=== Section Start ===
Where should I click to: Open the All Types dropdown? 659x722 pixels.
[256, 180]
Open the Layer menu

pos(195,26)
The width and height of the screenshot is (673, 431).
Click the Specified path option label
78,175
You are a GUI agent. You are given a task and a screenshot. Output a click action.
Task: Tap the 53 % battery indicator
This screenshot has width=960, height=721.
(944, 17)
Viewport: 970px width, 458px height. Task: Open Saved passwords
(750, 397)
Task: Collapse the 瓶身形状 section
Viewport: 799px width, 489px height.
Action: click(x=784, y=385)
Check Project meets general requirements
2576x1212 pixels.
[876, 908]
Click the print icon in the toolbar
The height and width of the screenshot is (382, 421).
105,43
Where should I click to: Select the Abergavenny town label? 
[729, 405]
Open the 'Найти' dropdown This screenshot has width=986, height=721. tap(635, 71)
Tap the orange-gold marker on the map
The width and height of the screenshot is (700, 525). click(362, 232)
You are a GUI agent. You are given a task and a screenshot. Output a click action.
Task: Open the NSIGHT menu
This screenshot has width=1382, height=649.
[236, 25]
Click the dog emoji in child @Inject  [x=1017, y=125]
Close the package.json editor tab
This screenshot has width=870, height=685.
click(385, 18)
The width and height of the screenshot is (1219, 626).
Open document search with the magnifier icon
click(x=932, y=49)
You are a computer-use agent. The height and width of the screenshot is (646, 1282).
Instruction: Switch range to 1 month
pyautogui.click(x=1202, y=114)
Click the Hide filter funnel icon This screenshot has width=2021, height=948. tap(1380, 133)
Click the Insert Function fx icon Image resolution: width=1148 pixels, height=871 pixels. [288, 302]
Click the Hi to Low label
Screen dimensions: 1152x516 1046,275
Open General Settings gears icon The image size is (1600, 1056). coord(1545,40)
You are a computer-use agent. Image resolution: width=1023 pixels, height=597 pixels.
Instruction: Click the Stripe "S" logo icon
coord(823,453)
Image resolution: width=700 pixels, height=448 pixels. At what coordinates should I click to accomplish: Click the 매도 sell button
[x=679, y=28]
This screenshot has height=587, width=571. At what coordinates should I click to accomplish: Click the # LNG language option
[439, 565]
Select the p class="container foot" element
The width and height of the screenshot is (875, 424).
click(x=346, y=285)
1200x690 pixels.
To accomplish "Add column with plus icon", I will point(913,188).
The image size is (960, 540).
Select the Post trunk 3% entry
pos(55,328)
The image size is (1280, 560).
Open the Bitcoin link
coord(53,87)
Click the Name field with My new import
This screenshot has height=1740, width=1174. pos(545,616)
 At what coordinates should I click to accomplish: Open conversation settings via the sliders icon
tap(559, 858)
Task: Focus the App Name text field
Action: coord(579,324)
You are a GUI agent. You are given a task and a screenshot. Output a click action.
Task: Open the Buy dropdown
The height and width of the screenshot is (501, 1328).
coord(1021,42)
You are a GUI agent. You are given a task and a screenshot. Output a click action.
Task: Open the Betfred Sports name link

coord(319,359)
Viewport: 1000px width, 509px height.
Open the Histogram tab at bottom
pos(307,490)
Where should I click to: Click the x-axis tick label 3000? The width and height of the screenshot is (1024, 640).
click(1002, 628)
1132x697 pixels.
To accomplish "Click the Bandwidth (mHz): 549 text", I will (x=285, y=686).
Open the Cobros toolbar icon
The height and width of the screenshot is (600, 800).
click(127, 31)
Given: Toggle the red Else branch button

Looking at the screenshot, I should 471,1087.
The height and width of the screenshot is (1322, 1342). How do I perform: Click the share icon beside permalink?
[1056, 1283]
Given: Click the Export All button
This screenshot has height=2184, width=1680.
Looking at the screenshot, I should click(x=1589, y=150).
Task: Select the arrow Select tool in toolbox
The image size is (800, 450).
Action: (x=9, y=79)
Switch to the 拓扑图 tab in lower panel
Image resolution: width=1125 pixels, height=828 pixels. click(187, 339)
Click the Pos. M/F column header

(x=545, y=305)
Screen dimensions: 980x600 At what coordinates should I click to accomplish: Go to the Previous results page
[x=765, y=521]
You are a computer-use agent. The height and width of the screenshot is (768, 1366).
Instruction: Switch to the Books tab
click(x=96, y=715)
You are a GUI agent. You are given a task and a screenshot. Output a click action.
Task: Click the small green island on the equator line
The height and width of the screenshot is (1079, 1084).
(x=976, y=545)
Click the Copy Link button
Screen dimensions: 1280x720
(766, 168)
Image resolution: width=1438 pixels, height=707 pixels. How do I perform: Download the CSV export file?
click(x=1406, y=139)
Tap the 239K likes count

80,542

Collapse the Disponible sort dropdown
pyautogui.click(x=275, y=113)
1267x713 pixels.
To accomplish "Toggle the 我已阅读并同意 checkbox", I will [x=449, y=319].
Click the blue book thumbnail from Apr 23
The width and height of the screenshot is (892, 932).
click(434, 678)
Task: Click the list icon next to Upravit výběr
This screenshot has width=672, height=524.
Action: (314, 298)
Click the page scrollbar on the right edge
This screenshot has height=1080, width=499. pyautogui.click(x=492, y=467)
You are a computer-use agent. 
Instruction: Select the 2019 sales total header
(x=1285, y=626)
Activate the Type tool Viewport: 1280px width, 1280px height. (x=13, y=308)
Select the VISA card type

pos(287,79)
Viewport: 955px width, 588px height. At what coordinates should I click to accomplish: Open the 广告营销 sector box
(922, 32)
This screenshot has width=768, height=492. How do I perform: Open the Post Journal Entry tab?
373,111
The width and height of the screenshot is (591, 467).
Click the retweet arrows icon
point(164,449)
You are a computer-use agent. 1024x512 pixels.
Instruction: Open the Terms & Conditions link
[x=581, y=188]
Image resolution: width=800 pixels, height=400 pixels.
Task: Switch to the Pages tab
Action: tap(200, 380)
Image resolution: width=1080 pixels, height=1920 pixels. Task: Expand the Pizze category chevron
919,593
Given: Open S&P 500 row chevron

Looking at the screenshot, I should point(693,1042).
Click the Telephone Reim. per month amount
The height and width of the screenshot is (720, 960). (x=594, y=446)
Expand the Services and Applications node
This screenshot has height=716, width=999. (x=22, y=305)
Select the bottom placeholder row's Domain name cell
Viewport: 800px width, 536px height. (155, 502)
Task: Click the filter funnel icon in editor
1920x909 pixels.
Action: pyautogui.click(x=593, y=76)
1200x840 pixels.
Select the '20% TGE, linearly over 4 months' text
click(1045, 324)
=== Section End ===
* Assigned task
Find every line in the records above that holds the word "will", and copy each one.

* Response to this exercise
To accomplish "Add column with plus icon", I will point(913,188).
To accomplish "Click the Bandwidth (mHz): 549 text", I will (x=285, y=686).
To accomplish "Toggle the 我已阅读并同意 checkbox", I will [x=449, y=319].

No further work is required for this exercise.